In the first half, there were few signs of a lack of confidence or fatigue – Wolves have now completed 13 matches this season, almost double the number of most of their domestic rivals.

Doherty’s header forced Palace keeper Vicente Guaita into a fine stop, while Dendoncker’s close-range strike was blocked close to the Palace goalline.

But it was their attitude to adversity which stood out, as they persevered despite being a man and a goal down in the last 20 minutes.

Substitute Neves curled a right-footed shot just wide while Jota and Traore both saw efforts blocked by a posse of home defenders before Jota’s goal.

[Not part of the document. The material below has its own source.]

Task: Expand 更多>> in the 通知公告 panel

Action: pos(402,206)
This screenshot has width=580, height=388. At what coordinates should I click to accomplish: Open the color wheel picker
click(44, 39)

Palace revert back to type

After a humbling 4-0 reverse at Tottenham this was very much a Palace performance that reverted back to Roy Hodgson’s blueprint of defensive discipline and organisation.

Forward-thinking midfielder Andros Townsend was sacrificed for James McArthur in the starting XI as the former England manager again deployed a five-man midfield but this time with personnel capable of stifling the opposition,

And that strategy worked during the first period – albeit aided by some errant Wolves finishing – as the teams largely cancelled each other out.

The problem for Hodgson arrived once Ward’s deflected strike and Saiss’ dismissal put Palace in complete command.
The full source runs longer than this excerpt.